- THE TASK: The answer must be the full listing, repeated exactly.
= = =
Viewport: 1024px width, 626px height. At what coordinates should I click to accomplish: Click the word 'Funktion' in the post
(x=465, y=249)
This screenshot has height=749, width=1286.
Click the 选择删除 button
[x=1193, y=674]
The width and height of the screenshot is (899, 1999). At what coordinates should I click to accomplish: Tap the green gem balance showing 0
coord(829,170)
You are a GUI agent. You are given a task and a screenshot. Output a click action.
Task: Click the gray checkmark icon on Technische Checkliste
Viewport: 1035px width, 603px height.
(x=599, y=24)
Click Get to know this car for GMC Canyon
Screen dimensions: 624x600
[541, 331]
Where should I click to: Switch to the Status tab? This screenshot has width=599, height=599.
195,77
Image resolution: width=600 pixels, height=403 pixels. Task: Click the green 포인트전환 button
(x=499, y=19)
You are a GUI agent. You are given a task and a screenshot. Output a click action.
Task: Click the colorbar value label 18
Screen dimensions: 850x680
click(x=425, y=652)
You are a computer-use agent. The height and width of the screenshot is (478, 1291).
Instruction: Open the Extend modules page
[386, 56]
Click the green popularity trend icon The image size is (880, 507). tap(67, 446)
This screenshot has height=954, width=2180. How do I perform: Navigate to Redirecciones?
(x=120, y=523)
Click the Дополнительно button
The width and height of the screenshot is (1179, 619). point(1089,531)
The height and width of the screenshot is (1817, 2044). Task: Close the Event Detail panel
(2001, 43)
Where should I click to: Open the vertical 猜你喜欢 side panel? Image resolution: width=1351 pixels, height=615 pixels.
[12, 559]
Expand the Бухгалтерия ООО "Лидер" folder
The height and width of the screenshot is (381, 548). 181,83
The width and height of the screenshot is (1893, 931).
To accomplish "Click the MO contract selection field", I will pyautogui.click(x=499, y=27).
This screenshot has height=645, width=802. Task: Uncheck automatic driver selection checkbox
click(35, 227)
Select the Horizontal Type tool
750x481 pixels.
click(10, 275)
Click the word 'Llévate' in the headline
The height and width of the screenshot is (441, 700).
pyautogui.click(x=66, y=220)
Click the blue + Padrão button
= = =
- EXPECTED OUTPUT:
Viewport: 1024px width, 626px height. At what coordinates should I click to accomplish: Click the word 'Funktion' in the post
(x=465, y=249)
This screenshot has height=749, width=1286.
Click the 选择删除 button
[x=1193, y=674]
The width and height of the screenshot is (899, 1999). At what coordinates should I click to accomplish: Tap the green gem balance showing 0
coord(829,170)
You are a GUI agent. You are given a task and a screenshot. Output a click action.
Task: Click the gray checkmark icon on Technische Checkliste
Viewport: 1035px width, 603px height.
(x=599, y=24)
Click Get to know this car for GMC Canyon
Screen dimensions: 624x600
[541, 331]
Where should I click to: Switch to the Status tab? This screenshot has width=599, height=599.
195,77
Image resolution: width=600 pixels, height=403 pixels. Task: Click the green 포인트전환 button
(x=499, y=19)
You are a GUI agent. You are given a task and a screenshot. Output a click action.
Task: Click the colorbar value label 18
Screen dimensions: 850x680
click(x=425, y=652)
You are a computer-use agent. The height and width of the screenshot is (478, 1291).
Instruction: Open the Extend modules page
[386, 56]
Click the green popularity trend icon The image size is (880, 507). tap(67, 446)
This screenshot has height=954, width=2180. How do I perform: Navigate to Redirecciones?
(x=120, y=523)
Click the Дополнительно button
The width and height of the screenshot is (1179, 619). point(1089,531)
The height and width of the screenshot is (1817, 2044). Task: Close the Event Detail panel
(2001, 43)
Where should I click to: Open the vertical 猜你喜欢 side panel? Image resolution: width=1351 pixels, height=615 pixels.
[12, 559]
Expand the Бухгалтерия ООО "Лидер" folder
The height and width of the screenshot is (381, 548). 181,83
The width and height of the screenshot is (1893, 931).
To accomplish "Click the MO contract selection field", I will pyautogui.click(x=499, y=27).
This screenshot has height=645, width=802. Task: Uncheck automatic driver selection checkbox
click(35, 227)
Select the Horizontal Type tool
750x481 pixels.
click(10, 275)
Click the word 'Llévate' in the headline
The height and width of the screenshot is (441, 700).
pyautogui.click(x=66, y=220)
Click the blue + Padrão button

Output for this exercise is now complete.